Elle avait dénoncé à sa hiérarchie un agent hospitalier qui avait fait circuler un questionnaire graveleux dans son service à l’hôpital Édouard-Herriot, à Lyon, auquel elle avait refusé de répondre.

« Aimez-vous recevoir un doigt dans l’anus ? » « Pratiquez-vous des fellations ? » Ce questionnaire douteux, soumis en décembre dernier au personnel soignant du service de réanimation de l’hôpital Édouard-Herriot à Lyon par l’un de ses agents, devait « détendre l’atmosphère et faire rire les collègues. » Il a produit l’effet inverse.

Dénoncé par une salariée, l’auteur a été convoqué par la direction de l’hôpital, sommé de s’expliquer et de faire disparaître au plus vite le document.
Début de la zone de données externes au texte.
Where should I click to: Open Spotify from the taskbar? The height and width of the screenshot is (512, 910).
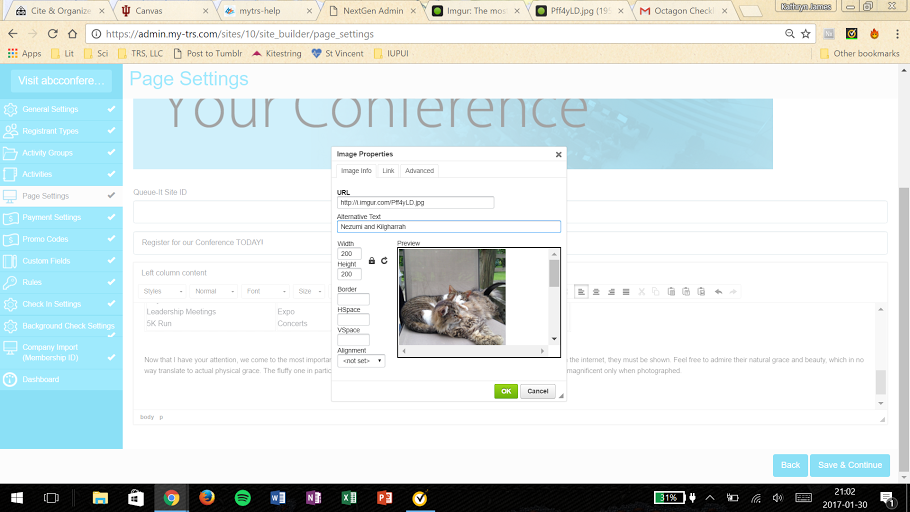coord(243,497)
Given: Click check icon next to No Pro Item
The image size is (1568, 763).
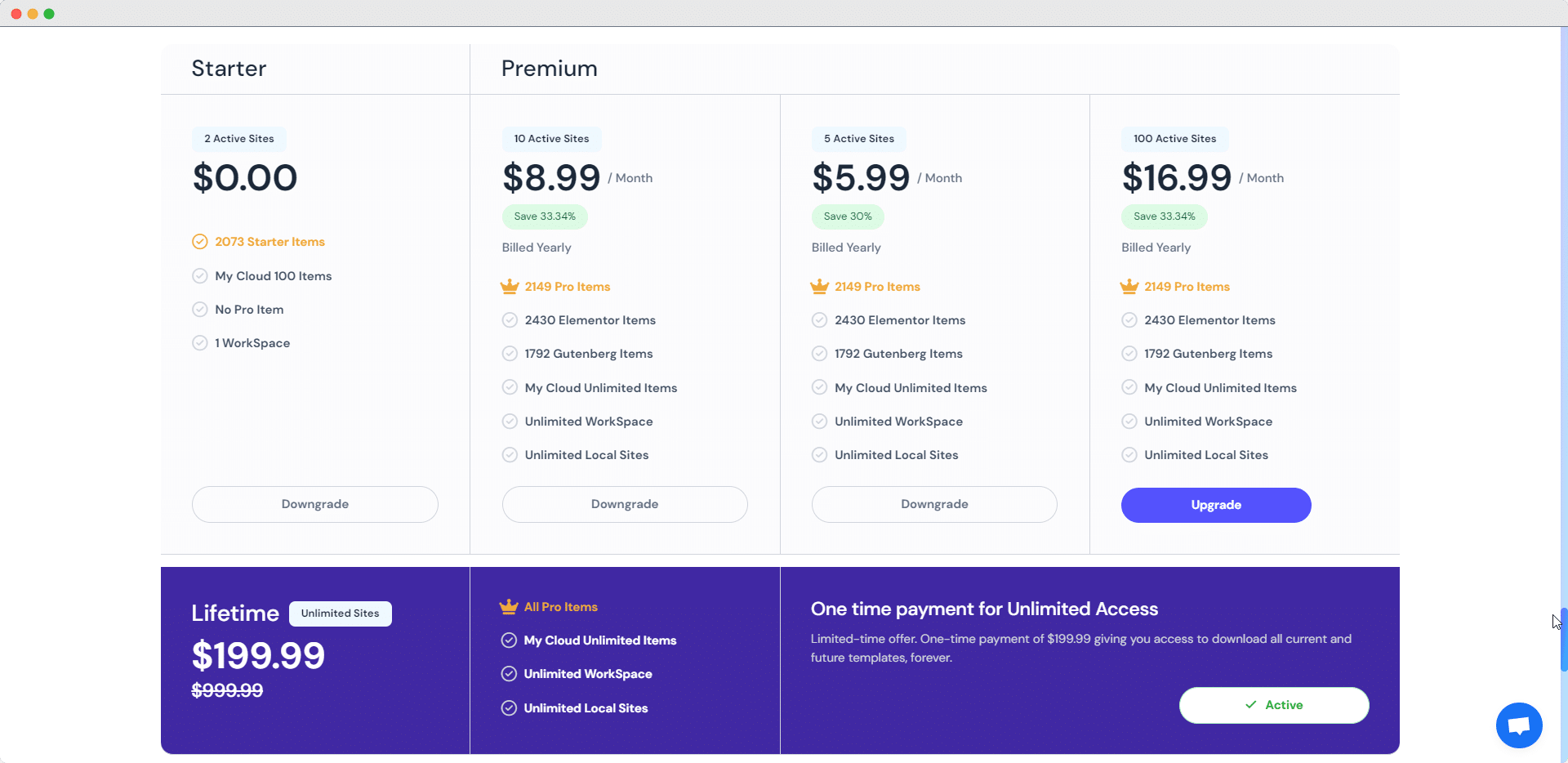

Furieux d’avoir été « balancé », ce dernier a fini par retrouver la « taupe » et, avec la complicité de collègues, n’a pas manqué de lui faire payer cette trahison.

« Insultée sur les réseaux sociaux et agressée le 23 décembre à sa prise de poste par un objet sexuel, en plâtre, représentant un sexe masculin (signé de la main de plusieurs salariés du service), la lanceuse d’alerte a fini aux urgences et a été mise en arrêt de travail suite à ce choc psychologique », dénonce la Fédération Autonome de la Fonction Publique Hospitalière.

Après avoir informé la direction des Hospices civils de Lyon de la situation, le syndicat a déposé « une alerte danger grave et imminent », réclamant la tenue d’une instance extraordinaire « au vu des conditions de travail dégradées dans le service. »

Une demande repoussée par la direction qui a estimé que les conditions réglementaires de « danger grave et imminent » n’étaient pas établies, précisant toutefois avoir pris la situation très au sérieux.

Arrêtée pour raison de santé, la salariée se dit dévastée et angoisse à l’idée de reprendre le travail. « L’enquête est toujours en cours. Une assistance psychologique a été proposée à la plaignante » indique de son côté la direction.